For planners this is an important text. As Brillembourg and Klumpner write: "If one looks at the barrios at a distance--in person or in an aerial photograph--one sees sprawling, rhizome-like shapes; one searches in vain for an ordering principle." But, they assert, we can learn from the informal city. "Informal does not mean 'lacking form'. It implies, for us, something that arises from within itself and its makers, whose form has not yet been recognized, or is unfinished, but which is subject to rules and procedures potentially as specific and necessary as those that have governed official, formal city-making."

It's expensive ($60) and largely academic in tone, but informal city is enlivened with lots of photos and it makes the right argument: that squatters have made a valuable contribution to urbanism in the 21st century.


Bryan Finoki said...

This book might also be of interest.

Barrio Urbanism By David R. Diaz

Chicanos, Planning, and American Cities.

New York, 2004. Focuses on Latinos in America from an urban planning perspective, covering the last century and tracing the movement of Latinos from Mexico into American cities, describing the problems facing them there.

Sorry, I have read this yet myself nor have I managed to dig up any exstensive reviews. But in this vein it is also on my list.

Bryan Finoki said...

Also, for more on Caracas, take a look at Worldview's examination here from a couple years back:

last month CSM wrote this piece on a controversial worker cooperative/government assited program aimed at helping barrio residents to identify and repair their own neighborhoods. even so, most wonder why one of the world's most rich oil producing countries has left most people in total poverty.

and, recently the BBC reported on Chavez' vow to accelerate his controversial programme of land redistribution. Under President Chavez's administration, new laws have been passed to allow the state to seize underused ranches without compensation. there are also lots of good related news articles within this one.

rn said...

Thanks, bfunk, for the intriguing additions.

In browsing some of the links and thinging about things further, I must admit I have some misgivings.

For professionals who know nothing about barrios or squatter communities, these efforts are revelatory. But there's always an intermediary: the professional who is representing the barrio to the outside world. 'Caracas case,' for instance, offers many professional takes on the barrios of Venezuela's capital: planners, architects, photographers, sociologists are all involved.

I'm more interested in immediacy, in the people who live in the barrios choosing how they want to be represented (or, indeed, whether they want to be represented) or representing themselves. These kinds of efforts are more empowering and effective when the intention is bottom-up rather than top down.

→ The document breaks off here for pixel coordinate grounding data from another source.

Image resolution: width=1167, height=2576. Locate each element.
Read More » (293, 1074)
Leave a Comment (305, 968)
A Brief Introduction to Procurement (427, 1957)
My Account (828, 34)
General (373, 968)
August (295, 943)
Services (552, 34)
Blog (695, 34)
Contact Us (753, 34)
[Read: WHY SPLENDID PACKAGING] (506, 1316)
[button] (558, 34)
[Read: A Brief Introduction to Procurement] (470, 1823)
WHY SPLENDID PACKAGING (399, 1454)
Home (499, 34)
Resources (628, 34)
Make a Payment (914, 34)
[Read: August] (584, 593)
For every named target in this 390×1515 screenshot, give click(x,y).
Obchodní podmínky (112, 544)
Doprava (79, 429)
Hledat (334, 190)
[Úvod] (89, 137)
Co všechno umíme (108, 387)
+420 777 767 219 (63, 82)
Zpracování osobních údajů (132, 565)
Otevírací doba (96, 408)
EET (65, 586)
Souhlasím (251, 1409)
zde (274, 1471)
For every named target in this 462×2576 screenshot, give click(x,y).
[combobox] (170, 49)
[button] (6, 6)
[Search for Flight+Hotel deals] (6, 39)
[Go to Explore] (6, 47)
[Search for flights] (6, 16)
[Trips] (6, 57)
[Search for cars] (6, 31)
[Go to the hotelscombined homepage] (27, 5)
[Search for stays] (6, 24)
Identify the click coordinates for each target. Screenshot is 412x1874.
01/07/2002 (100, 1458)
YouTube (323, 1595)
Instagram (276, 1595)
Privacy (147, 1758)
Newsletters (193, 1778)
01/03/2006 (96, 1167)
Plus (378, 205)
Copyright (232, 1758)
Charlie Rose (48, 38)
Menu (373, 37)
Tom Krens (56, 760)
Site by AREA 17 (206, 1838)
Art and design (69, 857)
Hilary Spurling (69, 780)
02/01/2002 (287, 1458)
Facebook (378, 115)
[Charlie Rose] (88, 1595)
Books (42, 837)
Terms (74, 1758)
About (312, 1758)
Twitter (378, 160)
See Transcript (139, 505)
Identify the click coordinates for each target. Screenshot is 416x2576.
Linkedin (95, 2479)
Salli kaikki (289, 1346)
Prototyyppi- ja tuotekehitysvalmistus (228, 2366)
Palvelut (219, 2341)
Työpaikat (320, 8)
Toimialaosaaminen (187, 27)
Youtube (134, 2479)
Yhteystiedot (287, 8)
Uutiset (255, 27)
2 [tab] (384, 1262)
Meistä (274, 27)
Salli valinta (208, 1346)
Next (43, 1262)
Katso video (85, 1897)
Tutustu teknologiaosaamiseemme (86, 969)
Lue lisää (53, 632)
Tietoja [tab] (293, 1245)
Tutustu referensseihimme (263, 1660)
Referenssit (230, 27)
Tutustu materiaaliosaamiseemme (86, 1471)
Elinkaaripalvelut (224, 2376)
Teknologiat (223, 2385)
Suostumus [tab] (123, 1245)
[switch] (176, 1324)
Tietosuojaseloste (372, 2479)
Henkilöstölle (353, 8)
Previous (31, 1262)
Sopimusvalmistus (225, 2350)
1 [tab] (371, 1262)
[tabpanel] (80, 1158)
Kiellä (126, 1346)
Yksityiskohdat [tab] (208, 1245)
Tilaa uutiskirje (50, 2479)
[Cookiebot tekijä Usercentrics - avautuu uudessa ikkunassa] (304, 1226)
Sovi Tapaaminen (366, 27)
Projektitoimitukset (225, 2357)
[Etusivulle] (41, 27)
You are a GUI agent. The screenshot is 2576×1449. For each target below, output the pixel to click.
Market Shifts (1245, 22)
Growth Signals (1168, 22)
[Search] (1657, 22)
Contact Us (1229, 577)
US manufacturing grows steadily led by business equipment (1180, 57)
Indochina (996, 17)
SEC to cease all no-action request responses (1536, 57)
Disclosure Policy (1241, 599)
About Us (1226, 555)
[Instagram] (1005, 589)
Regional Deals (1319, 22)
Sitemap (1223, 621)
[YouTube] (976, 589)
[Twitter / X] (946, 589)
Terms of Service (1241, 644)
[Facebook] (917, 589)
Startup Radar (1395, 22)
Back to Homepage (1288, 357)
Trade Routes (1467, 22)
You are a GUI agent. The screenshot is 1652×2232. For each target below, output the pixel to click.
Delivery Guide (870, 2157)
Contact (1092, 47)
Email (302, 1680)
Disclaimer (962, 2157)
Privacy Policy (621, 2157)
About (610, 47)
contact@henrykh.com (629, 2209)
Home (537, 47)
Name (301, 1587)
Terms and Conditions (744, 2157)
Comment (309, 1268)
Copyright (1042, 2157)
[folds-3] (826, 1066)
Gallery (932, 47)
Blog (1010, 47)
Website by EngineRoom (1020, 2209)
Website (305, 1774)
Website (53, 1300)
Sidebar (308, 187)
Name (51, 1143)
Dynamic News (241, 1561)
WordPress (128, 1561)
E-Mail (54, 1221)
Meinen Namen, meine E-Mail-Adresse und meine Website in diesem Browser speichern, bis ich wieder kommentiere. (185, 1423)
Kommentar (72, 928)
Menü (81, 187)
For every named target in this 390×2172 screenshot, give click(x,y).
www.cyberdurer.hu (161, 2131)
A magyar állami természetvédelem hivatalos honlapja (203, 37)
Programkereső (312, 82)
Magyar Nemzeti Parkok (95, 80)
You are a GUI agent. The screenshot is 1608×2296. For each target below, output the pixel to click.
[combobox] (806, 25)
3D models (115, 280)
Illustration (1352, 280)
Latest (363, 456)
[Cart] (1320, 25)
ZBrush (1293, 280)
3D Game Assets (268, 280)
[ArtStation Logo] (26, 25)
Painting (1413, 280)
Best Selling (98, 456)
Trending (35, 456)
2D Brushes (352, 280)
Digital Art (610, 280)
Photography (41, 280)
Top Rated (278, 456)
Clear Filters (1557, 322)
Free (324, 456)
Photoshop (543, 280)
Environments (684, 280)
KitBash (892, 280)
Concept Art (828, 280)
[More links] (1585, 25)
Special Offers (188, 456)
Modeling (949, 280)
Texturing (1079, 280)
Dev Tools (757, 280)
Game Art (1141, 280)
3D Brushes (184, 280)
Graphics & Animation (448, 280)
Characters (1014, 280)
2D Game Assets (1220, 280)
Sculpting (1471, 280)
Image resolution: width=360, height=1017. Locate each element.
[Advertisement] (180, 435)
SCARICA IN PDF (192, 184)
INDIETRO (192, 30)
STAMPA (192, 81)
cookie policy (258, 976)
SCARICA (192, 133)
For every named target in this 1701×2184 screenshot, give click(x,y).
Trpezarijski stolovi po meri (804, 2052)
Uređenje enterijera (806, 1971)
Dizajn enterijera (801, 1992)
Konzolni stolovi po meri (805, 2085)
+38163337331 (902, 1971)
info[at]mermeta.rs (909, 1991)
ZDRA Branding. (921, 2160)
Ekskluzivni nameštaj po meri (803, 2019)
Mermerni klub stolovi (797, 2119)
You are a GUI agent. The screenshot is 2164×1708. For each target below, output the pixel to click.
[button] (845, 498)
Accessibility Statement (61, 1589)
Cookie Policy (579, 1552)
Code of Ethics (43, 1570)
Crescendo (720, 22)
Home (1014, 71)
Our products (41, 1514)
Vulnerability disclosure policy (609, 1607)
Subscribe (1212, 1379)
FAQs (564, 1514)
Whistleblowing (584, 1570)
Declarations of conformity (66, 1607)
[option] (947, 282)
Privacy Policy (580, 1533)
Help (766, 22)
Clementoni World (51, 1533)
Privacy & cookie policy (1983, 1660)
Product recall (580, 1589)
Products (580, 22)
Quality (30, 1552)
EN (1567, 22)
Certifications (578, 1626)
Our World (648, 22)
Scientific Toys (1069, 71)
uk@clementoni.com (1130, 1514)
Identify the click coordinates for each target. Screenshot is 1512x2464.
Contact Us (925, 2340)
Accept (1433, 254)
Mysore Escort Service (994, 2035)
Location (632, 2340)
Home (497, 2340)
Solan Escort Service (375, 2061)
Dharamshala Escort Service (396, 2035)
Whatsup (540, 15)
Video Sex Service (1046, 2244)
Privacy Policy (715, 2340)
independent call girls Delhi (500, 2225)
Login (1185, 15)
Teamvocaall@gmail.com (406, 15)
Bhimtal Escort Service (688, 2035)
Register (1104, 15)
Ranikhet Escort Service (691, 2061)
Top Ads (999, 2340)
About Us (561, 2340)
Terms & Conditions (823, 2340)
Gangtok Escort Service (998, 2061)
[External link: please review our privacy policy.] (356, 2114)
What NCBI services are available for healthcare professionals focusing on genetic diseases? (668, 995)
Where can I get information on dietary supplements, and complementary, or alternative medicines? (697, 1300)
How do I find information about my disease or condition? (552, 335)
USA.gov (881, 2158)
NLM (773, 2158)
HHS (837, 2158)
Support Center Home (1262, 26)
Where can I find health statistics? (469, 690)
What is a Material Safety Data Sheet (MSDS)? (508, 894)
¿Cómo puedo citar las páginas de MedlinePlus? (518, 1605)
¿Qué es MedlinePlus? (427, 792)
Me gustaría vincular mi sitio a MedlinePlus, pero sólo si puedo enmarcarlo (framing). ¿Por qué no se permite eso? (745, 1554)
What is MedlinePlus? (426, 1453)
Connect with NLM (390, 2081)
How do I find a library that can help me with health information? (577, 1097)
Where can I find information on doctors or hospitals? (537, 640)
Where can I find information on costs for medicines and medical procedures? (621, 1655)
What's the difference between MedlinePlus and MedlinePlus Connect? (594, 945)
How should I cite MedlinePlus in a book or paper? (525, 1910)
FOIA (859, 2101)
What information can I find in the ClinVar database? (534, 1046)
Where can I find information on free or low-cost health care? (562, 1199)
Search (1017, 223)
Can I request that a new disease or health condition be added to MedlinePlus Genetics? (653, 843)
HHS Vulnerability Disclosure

The question is how to empower and amplify voices from below.

Bryan Finoki said...

yes, i agree, i too am always skeptical of professionals who think their involvement by right of their profession is crucial or somehow more important than the efforts made by the communities themselves. arrogance and professional elitism generally tries to dictate solutions for the poor rather than assist them, is suppose. and more often, the top-down approach lacks a fundamental understanding of the identity, culture, and power of the squatter communities themselves, whom often have the solutions, just lesser means for realizing them. nevertheless, i do feel it is important that professionals (like architects, planners, etc) take more than an interest in these communities and do something to try and help by utilizing their skills. if architects take an interest that experience will also translate from the bottom up into other spheres and perhaps influence change on other levels where change in perception is needed. but, how and what approach exactly should be taken? what role does the architect have in engaging this type of problem? the relationship between architects and these communities is something i would like to see develop over the years for numerous reasons. architect as activist less architect as master planner. but in what capacity? regardless, i believe that role must further enable the squatters to define their own identity, as you say, help express their own self-representation.

rn said...

Absolutely, b. And I am keenly aware that I am not immune from the problem either. After all, I am representing squatters in my work, too.

There's nothing wrong with professionals being involved in these communities as long as the communities call the shots. That's why I liked the group in Pune, India I blogged about (and you provided a link to) in the prior post. An architect was willing to accept that some people were more interested in getting water piped to their homes than in getting new homes. Others thought garbage collection and sewer pipes were more important than renovated houses. These choices need to be up to the communities themselves.